-- WORK REQUEST --
Tally how many lines in the data hold the word "zaterdag", and give the result with no other text.

-- AVAILABLE DATA --
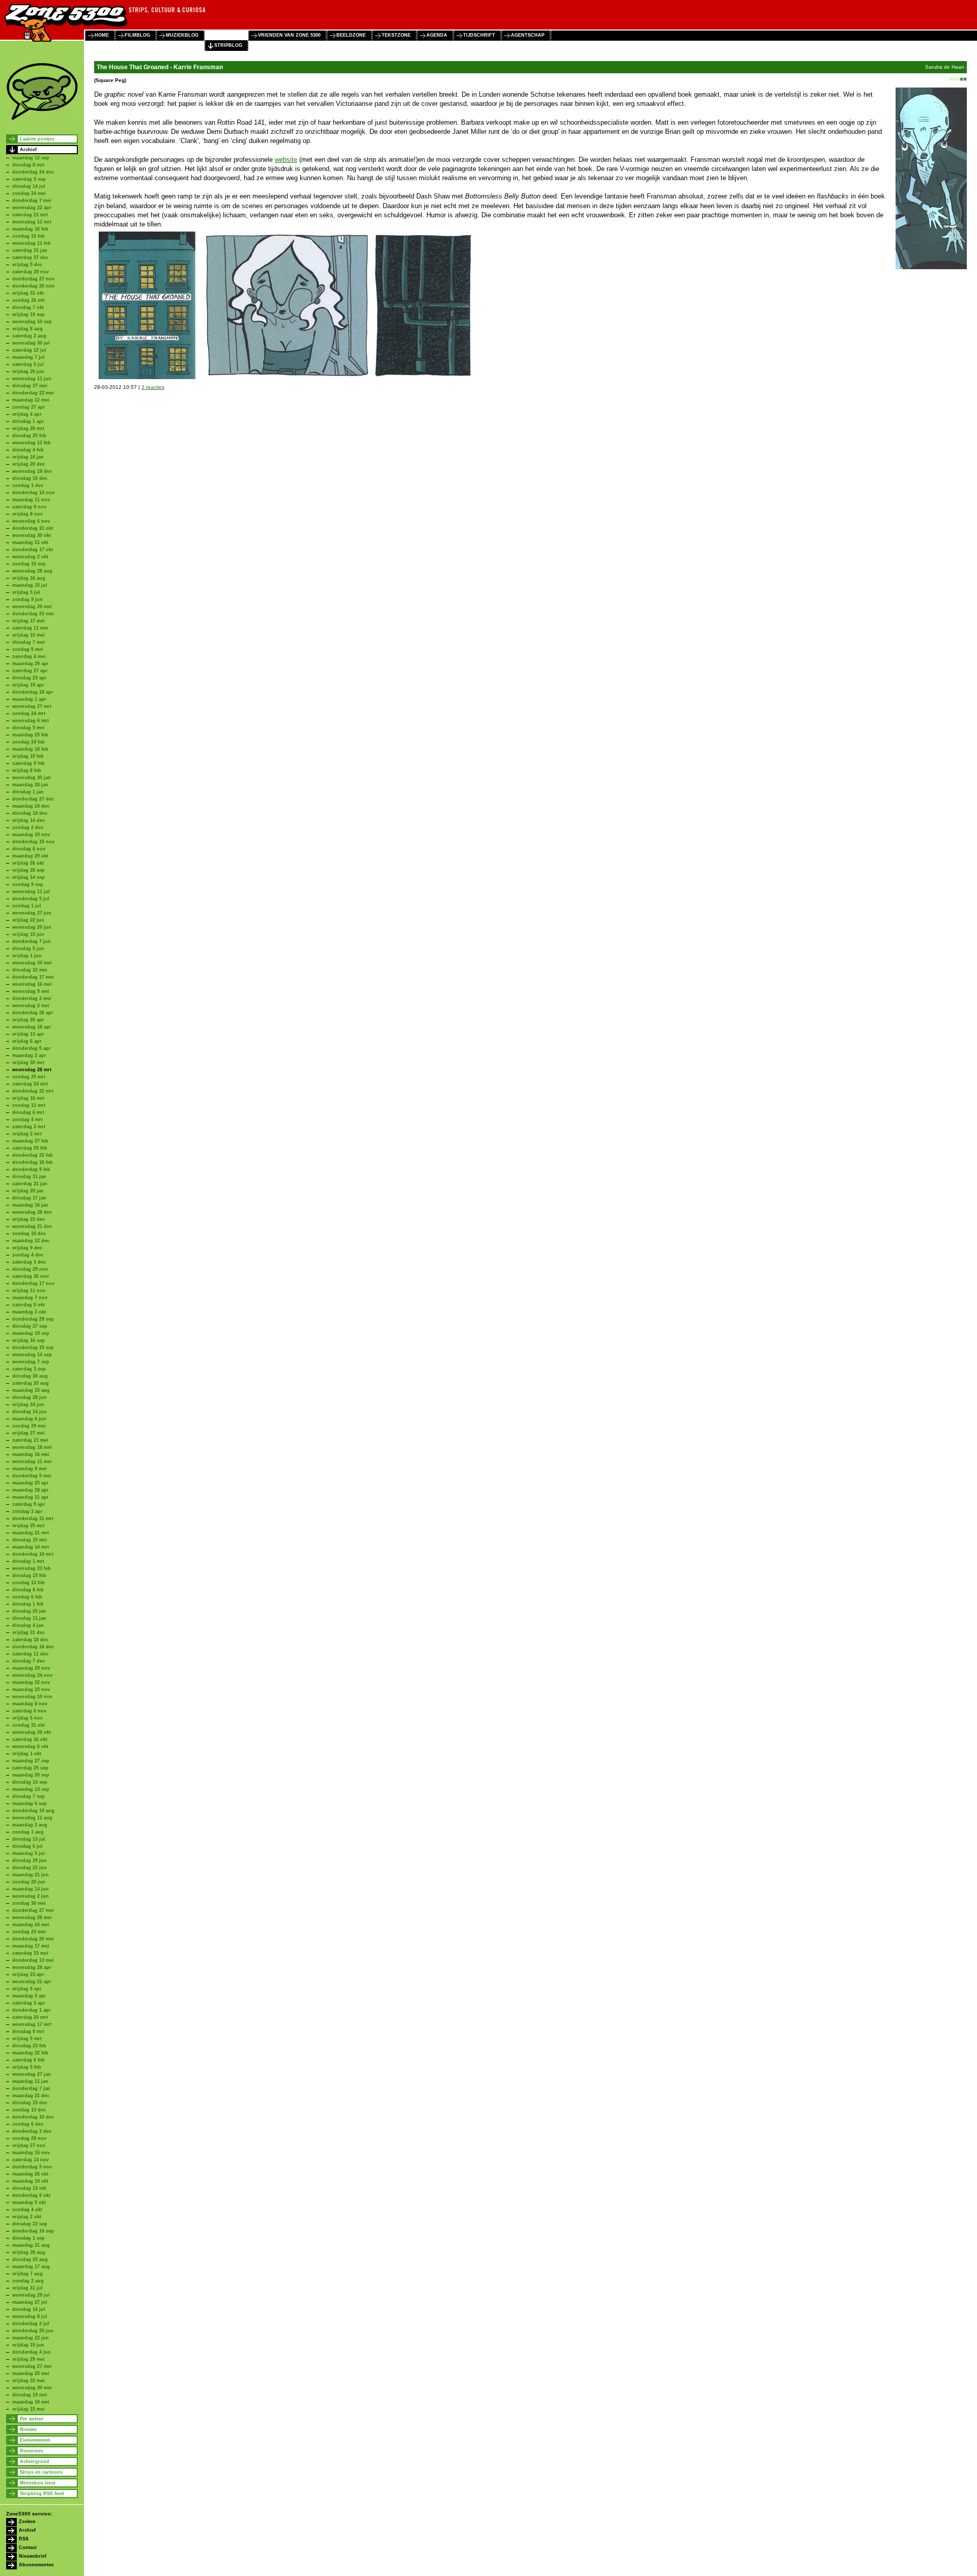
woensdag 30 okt (31, 535)
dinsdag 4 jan (28, 1625)
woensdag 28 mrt (31, 1069)
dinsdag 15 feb (29, 1575)
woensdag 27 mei (32, 2366)
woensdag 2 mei (30, 1005)
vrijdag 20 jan (28, 1190)
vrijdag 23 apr (28, 1974)
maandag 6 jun (29, 1418)
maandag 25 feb (30, 734)
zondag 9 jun (27, 599)
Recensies (31, 2450)
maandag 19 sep (30, 1333)
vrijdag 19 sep (28, 314)
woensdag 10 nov (32, 1696)
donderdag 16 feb (32, 1162)
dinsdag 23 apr (29, 677)
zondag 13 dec (29, 2109)
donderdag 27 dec (33, 799)
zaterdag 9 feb (28, 763)
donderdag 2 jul (30, 2323)
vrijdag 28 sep (28, 870)
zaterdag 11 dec (30, 1653)
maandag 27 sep (30, 1760)
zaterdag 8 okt (28, 1304)
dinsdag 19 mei (29, 2394)
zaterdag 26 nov (30, 1276)
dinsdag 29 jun (29, 1860)
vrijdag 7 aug (27, 2273)
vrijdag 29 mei (28, 2359)
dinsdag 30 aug (30, 1376)
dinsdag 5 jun (28, 948)
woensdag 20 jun (31, 927)
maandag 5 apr (29, 1995)
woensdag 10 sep (32, 321)
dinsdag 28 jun (29, 1397)
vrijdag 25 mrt (28, 1525)
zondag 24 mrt (28, 713)
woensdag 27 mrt (31, 706)
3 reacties (152, 387)
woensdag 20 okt (31, 1732)
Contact (28, 2547)
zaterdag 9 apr (28, 1504)
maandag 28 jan (30, 784)
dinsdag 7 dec (28, 1661)
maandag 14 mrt (30, 1547)
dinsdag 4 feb (28, 449)
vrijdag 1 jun (27, 955)
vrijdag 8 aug (27, 328)
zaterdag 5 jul (28, 364)
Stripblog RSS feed (42, 2493)
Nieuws (28, 2429)
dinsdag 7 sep (28, 1796)
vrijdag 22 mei (28, 2380)
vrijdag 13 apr (28, 1034)
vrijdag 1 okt (26, 1753)
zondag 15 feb (28, 236)
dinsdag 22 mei (29, 969)
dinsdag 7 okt (28, 307)
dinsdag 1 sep (28, 2238)
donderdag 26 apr (32, 1012)
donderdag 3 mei (31, 998)
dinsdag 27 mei (29, 385)
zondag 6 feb (27, 1596)
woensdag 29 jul (31, 2295)
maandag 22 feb (30, 2052)
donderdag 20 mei (33, 1938)
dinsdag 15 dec (29, 2102)
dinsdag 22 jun (29, 1867)
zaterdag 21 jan (29, 1183)
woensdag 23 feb (31, 1568)
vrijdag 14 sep (28, 877)
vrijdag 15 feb (28, 756)
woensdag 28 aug (32, 571)
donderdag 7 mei (31, 200)
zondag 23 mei (29, 1931)
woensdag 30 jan (31, 777)
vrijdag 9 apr (27, 1988)
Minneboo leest (37, 2482)
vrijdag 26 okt (28, 863)
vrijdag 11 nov (28, 1290)
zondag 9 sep (27, 884)
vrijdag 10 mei (28, 635)
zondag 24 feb (28, 742)
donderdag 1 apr (31, 2010)
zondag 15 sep (29, 563)
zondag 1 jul (26, 905)
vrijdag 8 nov (27, 514)
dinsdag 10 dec (29, 478)
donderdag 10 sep (33, 2231)
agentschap (527, 35)
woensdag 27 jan (31, 2074)
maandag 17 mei (30, 1946)
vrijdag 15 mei (28, 2409)
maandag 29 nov (31, 1668)
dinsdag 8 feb (28, 1589)
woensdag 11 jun (31, 378)
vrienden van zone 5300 (289, 35)
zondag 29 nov (29, 2138)
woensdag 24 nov (32, 1675)
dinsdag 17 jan (29, 1197)
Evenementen (35, 2440)
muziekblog (182, 35)
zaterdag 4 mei (29, 656)
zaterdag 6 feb (28, 2060)
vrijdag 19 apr (28, 685)
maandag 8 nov (29, 1703)
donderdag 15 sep (33, 1347)
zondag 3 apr (27, 1511)
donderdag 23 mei (33, 613)
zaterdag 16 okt (29, 1739)
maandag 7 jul (28, 357)
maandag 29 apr (30, 663)
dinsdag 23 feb (29, 2045)
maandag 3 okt (29, 1311)
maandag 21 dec (30, 2095)
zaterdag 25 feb (29, 1148)
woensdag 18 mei (32, 1447)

-- SOLUTION FOR THIS TASK --
11